La question des émissions carbone liées au secteur du tourisme était l'un des sujets abordés lors du Congrès Selectour. Pour Jean-François Rial, PDG de Voyageurs du Monde, la seule solution est de planter des arbres dans le cadre d'un nouveau projet et sur la durée... Comment et pourquoi planter des arbres on vous explique tout.


Rédigé par le Lundi 6 Décembre 2021

Le tourisme ne pourra pas faire sa transition facilement la seule solution est donc d'augmenter les émissions négatives par l'absorption de carbone. Comment ? En plantant des arbres - Photo JDL
Le tourisme ne pourra pas faire sa transition facilement la seule solution est donc d'augmenter les émissions négatives par l'absorption de carbone. Comment ? En plantant des arbres - Photo JDL
Laurent Abitbol Président du Directoire de Selectour a fait monter sur l'estrade du Congrès Selectour le sujet des émissions carbones générées par les entreprises du tourisme.

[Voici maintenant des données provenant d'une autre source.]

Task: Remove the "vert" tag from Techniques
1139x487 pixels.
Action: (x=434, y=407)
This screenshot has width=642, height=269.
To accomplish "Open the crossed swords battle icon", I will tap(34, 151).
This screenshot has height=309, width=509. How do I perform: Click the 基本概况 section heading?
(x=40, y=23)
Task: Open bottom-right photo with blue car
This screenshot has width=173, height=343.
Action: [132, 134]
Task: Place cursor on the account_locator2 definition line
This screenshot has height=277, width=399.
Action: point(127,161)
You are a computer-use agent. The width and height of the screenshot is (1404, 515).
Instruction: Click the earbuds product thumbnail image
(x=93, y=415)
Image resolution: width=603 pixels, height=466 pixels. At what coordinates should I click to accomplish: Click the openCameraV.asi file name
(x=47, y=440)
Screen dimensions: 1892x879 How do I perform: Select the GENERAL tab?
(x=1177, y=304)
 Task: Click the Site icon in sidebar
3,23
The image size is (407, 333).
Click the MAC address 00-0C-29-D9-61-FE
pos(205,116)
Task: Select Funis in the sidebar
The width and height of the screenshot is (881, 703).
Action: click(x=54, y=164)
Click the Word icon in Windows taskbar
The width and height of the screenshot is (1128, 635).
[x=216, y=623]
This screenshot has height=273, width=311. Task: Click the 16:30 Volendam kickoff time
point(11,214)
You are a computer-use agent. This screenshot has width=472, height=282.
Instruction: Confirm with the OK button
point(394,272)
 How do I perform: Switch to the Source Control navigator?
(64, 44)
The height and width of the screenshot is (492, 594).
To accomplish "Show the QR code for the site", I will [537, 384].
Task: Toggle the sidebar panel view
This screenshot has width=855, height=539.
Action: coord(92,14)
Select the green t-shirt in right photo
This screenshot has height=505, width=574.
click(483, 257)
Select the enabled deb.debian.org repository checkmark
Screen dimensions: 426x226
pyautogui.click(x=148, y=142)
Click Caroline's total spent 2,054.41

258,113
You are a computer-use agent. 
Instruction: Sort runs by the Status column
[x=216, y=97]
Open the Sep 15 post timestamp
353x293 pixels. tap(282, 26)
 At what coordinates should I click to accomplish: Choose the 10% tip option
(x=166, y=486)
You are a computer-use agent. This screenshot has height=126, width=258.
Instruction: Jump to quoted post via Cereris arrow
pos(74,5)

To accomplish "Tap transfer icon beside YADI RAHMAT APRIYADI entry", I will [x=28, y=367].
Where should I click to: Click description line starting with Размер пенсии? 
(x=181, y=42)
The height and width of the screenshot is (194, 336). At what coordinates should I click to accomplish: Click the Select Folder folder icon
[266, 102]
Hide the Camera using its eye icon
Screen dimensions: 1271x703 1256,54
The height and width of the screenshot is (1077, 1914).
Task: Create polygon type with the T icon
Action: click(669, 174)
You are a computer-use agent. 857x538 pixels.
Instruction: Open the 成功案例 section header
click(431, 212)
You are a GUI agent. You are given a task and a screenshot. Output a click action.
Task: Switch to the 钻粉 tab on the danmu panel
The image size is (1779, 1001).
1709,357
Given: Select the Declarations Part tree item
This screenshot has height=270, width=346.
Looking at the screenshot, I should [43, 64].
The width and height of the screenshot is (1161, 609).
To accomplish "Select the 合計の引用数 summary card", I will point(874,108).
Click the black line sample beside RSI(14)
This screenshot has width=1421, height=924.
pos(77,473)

Ce n'était pas gagné d'avance qu'une telle thématique puisse figurer au menu de cet évènement annuel. Rappelez vous ses déclarations et celles de quelques autres représentants du secteur à l'occasion d'une table ronde sur la distribution à l'IFTM Top Resa.

Cette fois le président de Selectour n'a pas participé aux échanges, il a laissé le soin à ses deux complices "bobos écolos mais qui voyagent en classe affaires" : Jean-François Rial, Président directeur général de Voyageurs du Monde et de Jean-Pierre Nadir fondateur de FairMoove d'évoquer le sujet.

"C'est un sujet sur lequel nous sommes de plus en plus interrogés"

"L'écologie est un sujet qui va nous rattraper. Les écologistes vont prendre le pouvoir un peu partout dans le monde et la loi va finir par nous imposer certaines choses même si c'est vrai qu'à court terme les gens ont envie de consommer et de voyager" estime Jean-François Rial.

"C'est un métier qui doit se réinventer. Du droit au voyage pour tous on doit passer au tourisme responsable pour tous" ajoute Jean-Pierre Nadir.

S'il est vrai qu'il y a 10 la proposition de Voyageurs du Monde aux clients de compenser sur la base du volontariat les émissions carbone "avait fait un bide" l'évolution est désormais en marche.

"Aujourd'hui le tourisme durable n'est toujours pas le critère principal de choix de voyage. La qualité de services et le prix comptent toujours le plus, mais c'est un sujet sur lequel nous sommes de plus en plus interrogés alors que ce n'était pas le cas avant" ajoute Jean-François Rial.

Désormais Voyageurs du Monde intègre directement dans le prix l'absorption des émissions carbone générées par le voyage de ses clients.

La pression des clients, des collaborateurs, des médias et des actionnaires

Et au-delà de la clientèle, les engagements pris restent un signal fort pour la marque employeur : "Il va y avoir une pression de plus en plus forte des collaborateurs des entreprises. Si je n'avais pas d'engagements sur ces sujets les jeunes diplômés ne viendraient pas chez moi".

Sans compter la pression des actionnaires ou encore celle des médias... "Et cela ne va pas s'arrêter" lance t-il.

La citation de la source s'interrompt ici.